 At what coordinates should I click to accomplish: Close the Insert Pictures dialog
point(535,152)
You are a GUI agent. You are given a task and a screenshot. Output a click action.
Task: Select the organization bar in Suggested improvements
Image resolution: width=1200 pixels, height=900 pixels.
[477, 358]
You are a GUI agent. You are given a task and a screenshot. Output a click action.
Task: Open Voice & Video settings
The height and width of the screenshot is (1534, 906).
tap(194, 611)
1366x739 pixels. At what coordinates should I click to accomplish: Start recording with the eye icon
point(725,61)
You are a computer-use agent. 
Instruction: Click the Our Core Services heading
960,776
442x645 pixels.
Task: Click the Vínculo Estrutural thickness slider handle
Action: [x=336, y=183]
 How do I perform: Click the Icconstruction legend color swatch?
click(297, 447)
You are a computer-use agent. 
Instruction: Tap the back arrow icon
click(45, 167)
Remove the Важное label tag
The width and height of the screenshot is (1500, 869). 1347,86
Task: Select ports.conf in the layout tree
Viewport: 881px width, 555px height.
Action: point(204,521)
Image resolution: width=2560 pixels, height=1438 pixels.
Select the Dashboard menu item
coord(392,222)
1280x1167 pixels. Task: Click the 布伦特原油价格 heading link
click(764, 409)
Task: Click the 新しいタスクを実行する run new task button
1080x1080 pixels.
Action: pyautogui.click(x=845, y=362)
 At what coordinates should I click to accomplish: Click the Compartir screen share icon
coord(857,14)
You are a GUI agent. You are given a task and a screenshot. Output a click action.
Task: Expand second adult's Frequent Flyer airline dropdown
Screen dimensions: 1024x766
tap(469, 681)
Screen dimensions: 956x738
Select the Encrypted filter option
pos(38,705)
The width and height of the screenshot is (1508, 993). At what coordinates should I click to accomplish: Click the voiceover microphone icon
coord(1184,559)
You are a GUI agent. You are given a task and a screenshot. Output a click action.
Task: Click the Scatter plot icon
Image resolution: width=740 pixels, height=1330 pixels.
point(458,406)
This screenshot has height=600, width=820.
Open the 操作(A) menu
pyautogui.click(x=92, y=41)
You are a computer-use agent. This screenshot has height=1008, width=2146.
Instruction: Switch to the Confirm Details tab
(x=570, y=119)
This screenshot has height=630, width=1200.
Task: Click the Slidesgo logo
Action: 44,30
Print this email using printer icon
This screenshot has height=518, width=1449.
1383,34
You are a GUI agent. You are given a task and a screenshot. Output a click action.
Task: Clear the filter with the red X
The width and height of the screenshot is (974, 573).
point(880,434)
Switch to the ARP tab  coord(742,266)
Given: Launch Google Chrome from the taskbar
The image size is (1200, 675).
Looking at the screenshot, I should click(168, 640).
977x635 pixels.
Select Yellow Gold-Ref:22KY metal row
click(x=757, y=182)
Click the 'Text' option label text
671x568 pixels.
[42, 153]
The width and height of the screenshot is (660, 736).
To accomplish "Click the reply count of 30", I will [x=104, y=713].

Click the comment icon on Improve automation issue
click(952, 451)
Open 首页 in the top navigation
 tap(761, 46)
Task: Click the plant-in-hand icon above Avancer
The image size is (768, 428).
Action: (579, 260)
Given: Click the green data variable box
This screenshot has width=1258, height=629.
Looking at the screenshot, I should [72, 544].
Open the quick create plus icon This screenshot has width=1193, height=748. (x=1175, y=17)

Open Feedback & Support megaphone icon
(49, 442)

—————

→ TASK INSTRUCTIONS
Repeat all of the entries exactly.

→ ANSWER AREA
 At what coordinates should I click to accomplish: Close the Insert Pictures dialog
point(535,152)
You are a GUI agent. You are given a task and a screenshot. Output a click action.
Task: Select the organization bar in Suggested improvements
Image resolution: width=1200 pixels, height=900 pixels.
[477, 358]
You are a GUI agent. You are given a task and a screenshot. Output a click action.
Task: Open Voice & Video settings
The height and width of the screenshot is (1534, 906).
tap(194, 611)
1366x739 pixels. At what coordinates should I click to accomplish: Start recording with the eye icon
point(725,61)
You are a computer-use agent. 
Instruction: Click the Our Core Services heading
960,776
442x645 pixels.
Task: Click the Vínculo Estrutural thickness slider handle
Action: [x=336, y=183]
 How do I perform: Click the Icconstruction legend color swatch?
click(297, 447)
You are a computer-use agent. 
Instruction: Tap the back arrow icon
click(45, 167)
Remove the Важное label tag
The width and height of the screenshot is (1500, 869). 1347,86
Task: Select ports.conf in the layout tree
Viewport: 881px width, 555px height.
Action: point(204,521)
Image resolution: width=2560 pixels, height=1438 pixels.
Select the Dashboard menu item
coord(392,222)
1280x1167 pixels. Task: Click the 布伦特原油价格 heading link
click(764, 409)
Task: Click the 新しいタスクを実行する run new task button
1080x1080 pixels.
Action: pyautogui.click(x=845, y=362)
 At what coordinates should I click to accomplish: Click the Compartir screen share icon
coord(857,14)
You are a GUI agent. You are given a task and a screenshot. Output a click action.
Task: Expand second adult's Frequent Flyer airline dropdown
Screen dimensions: 1024x766
tap(469, 681)
Screen dimensions: 956x738
Select the Encrypted filter option
pos(38,705)
The width and height of the screenshot is (1508, 993). At what coordinates should I click to accomplish: Click the voiceover microphone icon
coord(1184,559)
You are a GUI agent. You are given a task and a screenshot. Output a click action.
Task: Click the Scatter plot icon
Image resolution: width=740 pixels, height=1330 pixels.
point(458,406)
This screenshot has height=600, width=820.
Open the 操作(A) menu
pyautogui.click(x=92, y=41)
You are a computer-use agent. This screenshot has height=1008, width=2146.
Instruction: Switch to the Confirm Details tab
(x=570, y=119)
This screenshot has height=630, width=1200.
Task: Click the Slidesgo logo
Action: 44,30
Print this email using printer icon
This screenshot has height=518, width=1449.
1383,34
You are a GUI agent. You are given a task and a screenshot. Output a click action.
Task: Clear the filter with the red X
The width and height of the screenshot is (974, 573).
point(880,434)
Switch to the ARP tab  coord(742,266)
Given: Launch Google Chrome from the taskbar
The image size is (1200, 675).
Looking at the screenshot, I should click(168, 640).
977x635 pixels.
Select Yellow Gold-Ref:22KY metal row
click(x=757, y=182)
Click the 'Text' option label text
671x568 pixels.
[42, 153]
The width and height of the screenshot is (660, 736).
To accomplish "Click the reply count of 30", I will [x=104, y=713].

Click the comment icon on Improve automation issue
click(952, 451)
Open 首页 in the top navigation
 tap(761, 46)
Task: Click the plant-in-hand icon above Avancer
The image size is (768, 428).
Action: (579, 260)
Given: Click the green data variable box
This screenshot has width=1258, height=629.
Looking at the screenshot, I should [72, 544].
Open the quick create plus icon This screenshot has width=1193, height=748. (x=1175, y=17)

Open Feedback & Support megaphone icon
(49, 442)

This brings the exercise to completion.